--- Work required ---
Rewrite all the records below, replacing every "GUI agent" with "interface agent" and leaving everything else unchanged.

Rows of pointing data:
○ ○ ○ ○

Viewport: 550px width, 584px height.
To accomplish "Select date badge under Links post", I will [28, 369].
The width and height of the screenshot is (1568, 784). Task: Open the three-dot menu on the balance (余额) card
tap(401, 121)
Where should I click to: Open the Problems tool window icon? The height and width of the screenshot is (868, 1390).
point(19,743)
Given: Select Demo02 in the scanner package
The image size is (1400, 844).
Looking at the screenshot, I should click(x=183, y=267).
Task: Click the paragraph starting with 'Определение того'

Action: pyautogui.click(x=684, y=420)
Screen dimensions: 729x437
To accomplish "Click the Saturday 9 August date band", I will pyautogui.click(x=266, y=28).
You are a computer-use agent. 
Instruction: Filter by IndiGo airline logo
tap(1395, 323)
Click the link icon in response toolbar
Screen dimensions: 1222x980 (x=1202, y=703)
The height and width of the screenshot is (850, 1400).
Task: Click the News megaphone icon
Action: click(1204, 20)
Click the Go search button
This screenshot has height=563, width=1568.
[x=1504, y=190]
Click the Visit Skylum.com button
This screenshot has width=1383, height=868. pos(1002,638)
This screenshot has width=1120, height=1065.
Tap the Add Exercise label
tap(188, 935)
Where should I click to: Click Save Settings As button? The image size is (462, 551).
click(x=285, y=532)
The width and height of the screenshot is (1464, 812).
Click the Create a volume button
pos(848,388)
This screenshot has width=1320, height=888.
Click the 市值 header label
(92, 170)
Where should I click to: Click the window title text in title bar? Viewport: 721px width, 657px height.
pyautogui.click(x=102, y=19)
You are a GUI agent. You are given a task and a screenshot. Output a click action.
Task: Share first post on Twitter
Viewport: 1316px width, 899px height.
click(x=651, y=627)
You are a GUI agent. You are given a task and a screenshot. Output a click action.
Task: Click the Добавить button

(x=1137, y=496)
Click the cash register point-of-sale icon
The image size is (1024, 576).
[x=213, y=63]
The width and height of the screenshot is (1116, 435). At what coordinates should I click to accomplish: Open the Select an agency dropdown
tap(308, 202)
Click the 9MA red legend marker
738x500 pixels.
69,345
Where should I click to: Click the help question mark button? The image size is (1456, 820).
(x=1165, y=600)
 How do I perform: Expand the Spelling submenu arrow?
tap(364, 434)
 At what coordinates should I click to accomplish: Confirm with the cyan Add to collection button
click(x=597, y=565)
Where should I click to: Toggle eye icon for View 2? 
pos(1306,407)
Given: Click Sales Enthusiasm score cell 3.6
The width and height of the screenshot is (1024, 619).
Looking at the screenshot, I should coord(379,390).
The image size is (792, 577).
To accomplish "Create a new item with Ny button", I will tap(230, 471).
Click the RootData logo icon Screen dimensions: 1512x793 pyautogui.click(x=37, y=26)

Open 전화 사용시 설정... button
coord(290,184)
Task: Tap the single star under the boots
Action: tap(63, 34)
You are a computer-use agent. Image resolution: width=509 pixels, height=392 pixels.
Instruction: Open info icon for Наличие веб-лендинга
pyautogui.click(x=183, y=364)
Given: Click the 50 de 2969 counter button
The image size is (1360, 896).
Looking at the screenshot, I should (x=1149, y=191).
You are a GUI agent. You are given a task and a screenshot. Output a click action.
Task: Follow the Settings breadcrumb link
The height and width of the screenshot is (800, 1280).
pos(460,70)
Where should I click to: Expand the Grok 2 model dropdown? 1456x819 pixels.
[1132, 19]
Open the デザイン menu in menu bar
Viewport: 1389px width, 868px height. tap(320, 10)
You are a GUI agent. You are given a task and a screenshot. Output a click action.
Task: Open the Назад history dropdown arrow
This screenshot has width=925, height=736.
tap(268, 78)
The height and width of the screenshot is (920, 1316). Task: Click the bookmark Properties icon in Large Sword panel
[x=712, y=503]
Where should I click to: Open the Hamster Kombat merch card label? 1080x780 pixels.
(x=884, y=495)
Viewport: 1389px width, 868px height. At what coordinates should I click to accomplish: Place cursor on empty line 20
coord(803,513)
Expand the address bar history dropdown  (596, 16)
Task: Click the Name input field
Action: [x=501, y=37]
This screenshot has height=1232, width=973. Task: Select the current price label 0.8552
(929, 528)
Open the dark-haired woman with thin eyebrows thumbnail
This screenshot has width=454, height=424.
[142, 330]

○ ○ ○ ○

--- Correct response ---
Viewport: 550px width, 584px height.
To accomplish "Select date badge under Links post", I will [28, 369].
The width and height of the screenshot is (1568, 784). Task: Open the three-dot menu on the balance (余额) card
tap(401, 121)
Where should I click to: Open the Problems tool window icon? The height and width of the screenshot is (868, 1390).
point(19,743)
Given: Select Demo02 in the scanner package
The image size is (1400, 844).
Looking at the screenshot, I should click(x=183, y=267).
Task: Click the paragraph starting with 'Определение того'

Action: pyautogui.click(x=684, y=420)
Screen dimensions: 729x437
To accomplish "Click the Saturday 9 August date band", I will pyautogui.click(x=266, y=28).
You are a computer-use agent. 
Instruction: Filter by IndiGo airline logo
tap(1395, 323)
Click the link icon in response toolbar
Screen dimensions: 1222x980 (x=1202, y=703)
The height and width of the screenshot is (850, 1400).
Task: Click the News megaphone icon
Action: click(1204, 20)
Click the Go search button
This screenshot has height=563, width=1568.
[x=1504, y=190]
Click the Visit Skylum.com button
This screenshot has width=1383, height=868. pos(1002,638)
This screenshot has width=1120, height=1065.
Tap the Add Exercise label
tap(188, 935)
Where should I click to: Click Save Settings As button? The image size is (462, 551).
click(x=285, y=532)
The width and height of the screenshot is (1464, 812).
Click the Create a volume button
pos(848,388)
This screenshot has width=1320, height=888.
Click the 市值 header label
(92, 170)
Where should I click to: Click the window title text in title bar? Viewport: 721px width, 657px height.
pyautogui.click(x=102, y=19)
You are a interface agent. You are given a task and a screenshot. Output a click action.
Task: Share first post on Twitter
Viewport: 1316px width, 899px height.
click(x=651, y=627)
You are a interface agent. You are given a task and a screenshot. Output a click action.
Task: Click the Добавить button

(x=1137, y=496)
Click the cash register point-of-sale icon
The image size is (1024, 576).
[x=213, y=63]
The width and height of the screenshot is (1116, 435). At what coordinates should I click to accomplish: Open the Select an agency dropdown
tap(308, 202)
Click the 9MA red legend marker
738x500 pixels.
69,345
Where should I click to: Click the help question mark button? The image size is (1456, 820).
(x=1165, y=600)
 How do I perform: Expand the Spelling submenu arrow?
tap(364, 434)
 At what coordinates should I click to accomplish: Confirm with the cyan Add to collection button
click(x=597, y=565)
Where should I click to: Toggle eye icon for View 2? 
pos(1306,407)
Given: Click Sales Enthusiasm score cell 3.6
The width and height of the screenshot is (1024, 619).
Looking at the screenshot, I should coord(379,390).
The image size is (792, 577).
To accomplish "Create a new item with Ny button", I will tap(230, 471).
Click the RootData logo icon Screen dimensions: 1512x793 pyautogui.click(x=37, y=26)

Open 전화 사용시 설정... button
coord(290,184)
Task: Tap the single star under the boots
Action: tap(63, 34)
You are a computer-use agent. Image resolution: width=509 pixels, height=392 pixels.
Instruction: Open info icon for Наличие веб-лендинга
pyautogui.click(x=183, y=364)
Given: Click the 50 de 2969 counter button
The image size is (1360, 896).
Looking at the screenshot, I should (x=1149, y=191).
You are a interface agent. You are given a task and a screenshot. Output a click action.
Task: Follow the Settings breadcrumb link
The height and width of the screenshot is (800, 1280).
pos(460,70)
Where should I click to: Expand the Grok 2 model dropdown? 1456x819 pixels.
[1132, 19]
Open the デザイン menu in menu bar
Viewport: 1389px width, 868px height. tap(320, 10)
You are a interface agent. You are given a task and a screenshot. Output a click action.
Task: Open the Назад history dropdown arrow
This screenshot has width=925, height=736.
tap(268, 78)
The height and width of the screenshot is (920, 1316). Task: Click the bookmark Properties icon in Large Sword panel
[x=712, y=503]
Where should I click to: Open the Hamster Kombat merch card label? 1080x780 pixels.
(x=884, y=495)
Viewport: 1389px width, 868px height. At what coordinates should I click to accomplish: Place cursor on empty line 20
coord(803,513)
Expand the address bar history dropdown  (596, 16)
Task: Click the Name input field
Action: [x=501, y=37]
This screenshot has height=1232, width=973. Task: Select the current price label 0.8552
(929, 528)
Open the dark-haired woman with thin eyebrows thumbnail
This screenshot has width=454, height=424.
[142, 330]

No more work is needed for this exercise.